Gallardo also contends section 1170.95 violates equal
protection principles because it treats defendants convicted of
voluntary manslaughter pursuant to a plea differently from those
convicted of murder. We agree with the Courts of Appeal that
have rejected an equal protection challenge on this basis. (See
Sanchez, supra, 48 Cal.App.5th at p. 920; Paige, supra,
51 Cal.App.5th at p. 206; Cervantes, supra, 44 Cal.App.5th at
p. 888.)
Although Gallardo contends those convicted of voluntary
manslaughter and murder are similarly situated, it is axiomatic
that “‘offenders who commit different crimes are not similarly
situated for equal protection purposes.’” (Cervantes, supra,
44 Cal.App.5th at p. 888; accord, Paige, supra, 51 Cal.App.5th at
p. 206; Sanchez, supra, 48 Cal.App.5th at p. 920.) Because
Gallardo was “‘convicted of voluntary manslaughter, a different
crime from murder, which carries a different punishment,’” he
“‘has failed to establish the threshold requirement of an equal
protection claim: disparate treatment of similarly situated
persons.’” (Sanchez, at p. 920; accord, Paige, at p. 205; Cervantes,
at p. 888.)
Even if those convicted of manslaughter and murder were
similarly situated for purposes of section 1170.95, we agree with
the reasoning of the courts in Paige, supra, 51 Cal.App.5th at
page 205, Sanchez, supra, 48 Cal.App.5th at page 921, and
Cervantes, supra, 44 Cal.App.5th at page 888 that an equal
protection challenge still fails. “[I]f the classification does not
involve a suspect class, legislation is presumed to be valid under
the equal protection clause if the statutory classification is
14
rationally related to a legitimate state interest.” (People v. Mora
(2013) 214 Cal.App.4th 1477, 1483; see Paige, at p. 205 [applying
rational basis review in deciding equal protection challenge];
Sanchez, at p. 921 [same]; Cervantes, at p. 888 [same]; People v.

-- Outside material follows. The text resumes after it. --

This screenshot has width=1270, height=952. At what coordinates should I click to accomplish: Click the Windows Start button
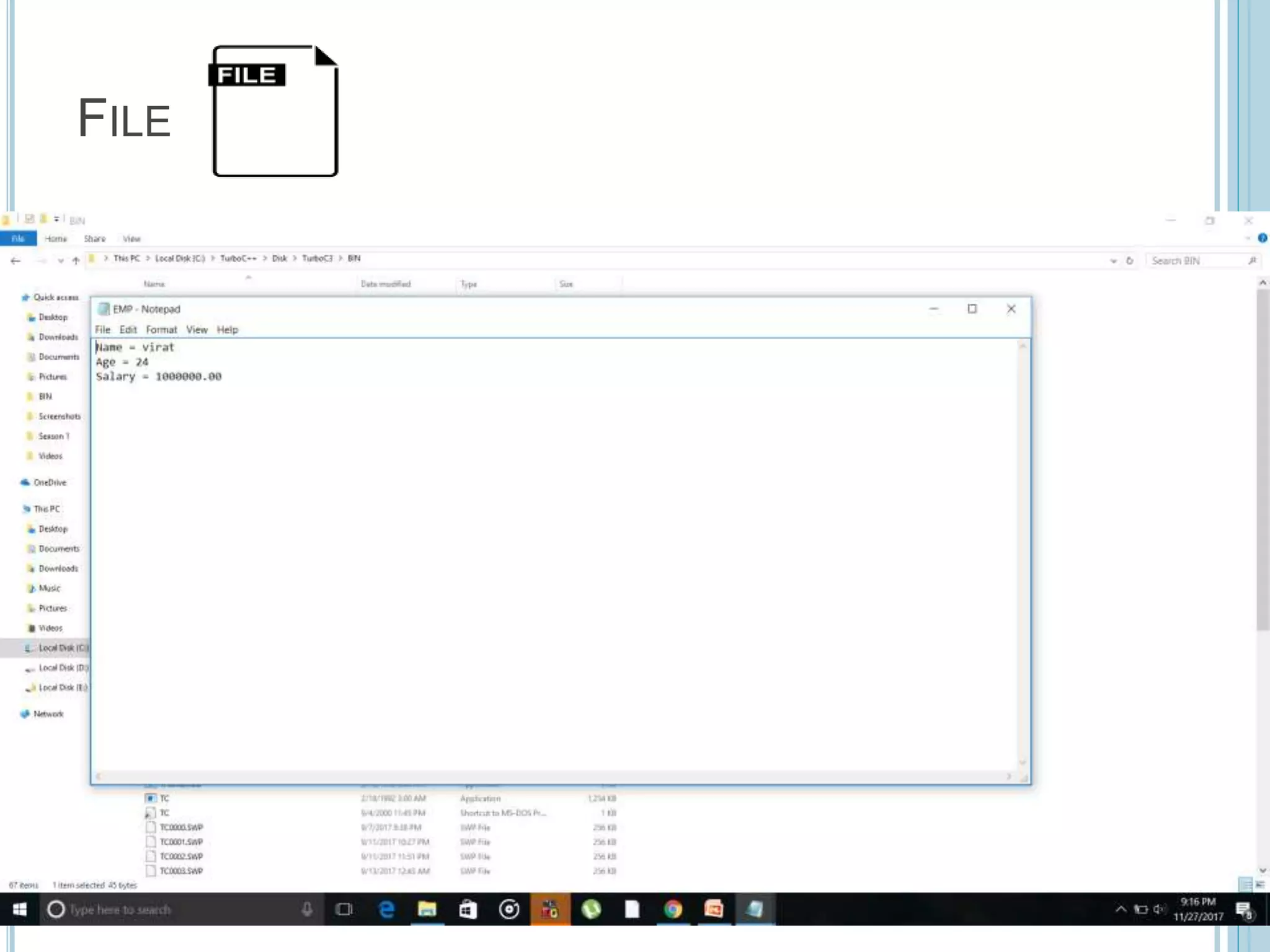pos(19,909)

Lopez, supra, 38 Cal.App.5th at p. 1111 [“We . . . apply rational
basis review to determine whether the Legislature’s limitation of
the ameliorative provisions of Senate Bill 1437 was justified.”].)
As the Sanchez court explained, “[T]he Legislature could
have reasonably concluded ‘that the punishment for voluntary
manslaughter was appropriate, but the punishment for murder
based on the [natural and probable consequences theory] could be
excessive and reform was needed only there.’ [Citation.] ‘“The
Legislature is responsible for determining which class of crimes
deserves certain punishments and which crimes should be
distinguished from others. As long as the Legislature acts
rationally, such determinations should not be disturbed.”’
[Citation.] [¶] We reject [defendant’s] assertion that the
distinction was not reasonable in light of the Legislature’s intent
to save money on the costs of incarceration. Whether
expanding section 1170.95 to include those who pled guilty to
voluntary manslaughter would result in more savings is
irrelevant. That is exactly the type of fiscal line-drawing and
policymaking decision that the Legislature is free to make.
[Citation.] It does not demonstrate that it was irrational to
distinguish between those convicted of murder by plea and those
convicted of voluntary manslaughter by plea.” (Sanchez, supra,
15
48 Cal.App.5th at p. 921; accord, Paige, supra, 51 Cal.App.5th at
p. 206; Cervantes, supra, 44 Cal.App.5th at pp. 888-889.)4
We agree with our colleagues in Paige, supra, 51
Cal.App.5th at p. 206, Sanchez, supra, 48 Cal.App.5th at p. 920,
and Cervantes, supra, 44 Cal.App.5th at p. 888, and do not find
Gallardo’s arguments to the contrary persuasive.
DISPOSITION
The order denying Gallardo’s petition for resentencing
under section 1170.95 is affirmed.
FEUER, J.
We concur:
PERLUSS, P. J.
SEGAL, J.
4 We likewise reject Gallardo’s argument he was denied
substantive due process. “‘[S]ubstantive due process requires a
rational relationship between the objectives of a legislative
enactment and the methods chosen to achieve those objectives.’
[Citation.] Here there was such a relationship. The legislative
goal was to eliminate the sentencing disparity caused by the
felony murder rule [and natural and probable consequences
doctrine]. That goal was properly achieved by the section 1170.95
petition procedure to vacate those murder convictions.”